Document passage -
══════

At the end of the movie, we see Frank Shore, three years after the tribunal, as an ordinary, and obviously very content, parish priest who has just given First Communion to a group of children. Suddenly as the children run off, he sees Roxane, who now has a baby. They speak pleasantly and then go their separate ways.

The Third Miracle was reviewed by Stephen Holden of The New York Times when it came out in late 1999. I have seen the movie several times and respectfully disagree with Mr. Holden’s assessment. Here is some of what he says:

One of the problems of ''The Third Miracle''…is that it wants to have it both ways. By showing a statue of the Virgin Mary dripping with blood and portraying the sudden miraculous recovery of a teenage prostitute from a coma, it seems to confirm the faith of believers. The tone of the rest of the film, however, is deeply skeptical.
As the debate over Helen's eventual canonization intensifies, Father Shore, who argues in her behalf, goes up against Archbishop Werner (Armin Mueller-Stahl), an imperious European cleric, and the movie becomes bogged down in fussy theological arguments and an investigation into Helen's childhood in Slovakia during World War II. Even given its rich, finely shaded performances and intellectual subtleties, ''The Third Miracle'' ends up feeling more like an exercise, a carefully outlined set of variations on a challenging theme, than a movie that had to be made.


This film is not about “the faith of believers,” nor is the tone sceptical, even though some of the main characters are. Moreover, there are no “fussy theological arguments” in the movie and it decidedly does not involve “a carefully outlined set of variations on a challenging theme.” The Third Miracle is the story of a man—a priest—who has lost, and who recovers, his faith. It is interesting that the reviewer does not give us his take on the movie’s title. What is the “third miracle”? To me it is quite clear: the miracle is Father Shore’s rediscovered faith and vocation as a priest.

══════

Supplied entries -
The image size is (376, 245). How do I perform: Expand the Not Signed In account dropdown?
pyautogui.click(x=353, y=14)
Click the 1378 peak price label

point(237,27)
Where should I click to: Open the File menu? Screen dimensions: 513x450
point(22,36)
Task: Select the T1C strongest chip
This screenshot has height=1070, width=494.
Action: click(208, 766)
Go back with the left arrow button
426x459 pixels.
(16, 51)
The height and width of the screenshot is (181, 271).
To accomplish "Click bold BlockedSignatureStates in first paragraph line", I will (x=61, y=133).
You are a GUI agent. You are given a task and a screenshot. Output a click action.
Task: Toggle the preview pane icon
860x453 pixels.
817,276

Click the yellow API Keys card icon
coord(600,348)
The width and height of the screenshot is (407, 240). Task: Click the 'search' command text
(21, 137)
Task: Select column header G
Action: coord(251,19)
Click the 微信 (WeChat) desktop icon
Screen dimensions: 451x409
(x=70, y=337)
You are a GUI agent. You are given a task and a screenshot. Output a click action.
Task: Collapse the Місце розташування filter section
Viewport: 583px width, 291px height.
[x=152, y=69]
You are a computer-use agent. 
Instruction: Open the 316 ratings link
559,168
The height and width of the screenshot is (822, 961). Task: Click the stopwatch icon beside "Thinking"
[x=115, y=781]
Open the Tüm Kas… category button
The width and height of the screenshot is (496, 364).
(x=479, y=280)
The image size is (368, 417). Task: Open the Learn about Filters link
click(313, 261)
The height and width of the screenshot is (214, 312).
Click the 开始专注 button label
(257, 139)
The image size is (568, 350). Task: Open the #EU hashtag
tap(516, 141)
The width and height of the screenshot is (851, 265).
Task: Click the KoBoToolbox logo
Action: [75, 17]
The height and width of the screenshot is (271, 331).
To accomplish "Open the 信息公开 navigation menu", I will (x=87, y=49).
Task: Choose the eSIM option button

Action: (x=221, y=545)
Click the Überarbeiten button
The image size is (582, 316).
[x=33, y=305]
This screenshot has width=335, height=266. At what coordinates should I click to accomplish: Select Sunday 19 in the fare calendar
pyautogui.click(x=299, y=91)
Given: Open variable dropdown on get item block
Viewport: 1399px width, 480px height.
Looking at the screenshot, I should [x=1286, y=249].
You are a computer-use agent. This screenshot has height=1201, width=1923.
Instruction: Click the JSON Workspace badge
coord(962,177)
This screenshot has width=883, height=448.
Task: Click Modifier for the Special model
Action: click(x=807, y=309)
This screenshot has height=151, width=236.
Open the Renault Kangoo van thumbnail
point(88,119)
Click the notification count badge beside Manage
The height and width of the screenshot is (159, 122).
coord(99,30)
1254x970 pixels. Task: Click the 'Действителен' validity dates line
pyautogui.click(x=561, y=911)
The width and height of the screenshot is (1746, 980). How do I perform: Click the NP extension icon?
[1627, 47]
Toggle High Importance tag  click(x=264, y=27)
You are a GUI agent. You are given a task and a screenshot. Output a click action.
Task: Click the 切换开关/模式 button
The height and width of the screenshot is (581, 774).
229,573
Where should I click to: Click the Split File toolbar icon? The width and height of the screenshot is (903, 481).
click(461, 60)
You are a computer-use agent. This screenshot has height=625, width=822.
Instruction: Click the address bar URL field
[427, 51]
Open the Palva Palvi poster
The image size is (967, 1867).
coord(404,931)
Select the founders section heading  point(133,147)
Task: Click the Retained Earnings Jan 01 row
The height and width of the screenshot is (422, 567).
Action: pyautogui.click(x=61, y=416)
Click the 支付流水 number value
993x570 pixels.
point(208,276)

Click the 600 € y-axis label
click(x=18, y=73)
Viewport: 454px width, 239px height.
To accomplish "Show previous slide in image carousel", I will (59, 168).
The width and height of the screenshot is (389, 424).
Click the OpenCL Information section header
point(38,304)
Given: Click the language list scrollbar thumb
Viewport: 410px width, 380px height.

══════

To do -
1. In the passage on The Third Miracle, what does the writer say the "third miracle" is?
2. Set down, word for word, the stretch of the passage on The Third Miracle from "The Third Miracle was" through "is deeply skeptical.".
These lines have nothing to do with the text about the movie.

Outputs for the tasks -
1. Father Shore's rediscovered faith and vocation as a priest.

2.
The Third Miracle was reviewed by Stephen Holden of The New York Times when it came out in late 1999. I have seen the movie several times and respectfully disagree with Mr. Holden’s assessment. Here is some of what he says:

One of the problems of ''The Third Miracle''…is that it wants to have it both ways. By showing a statue of the Virgin Mary dripping with blood and portraying the sudden miraculous recovery of a teenage prostitute from a coma, it seems to confirm the faith of believers. The tone of the rest of the film, however, is deeply skeptical.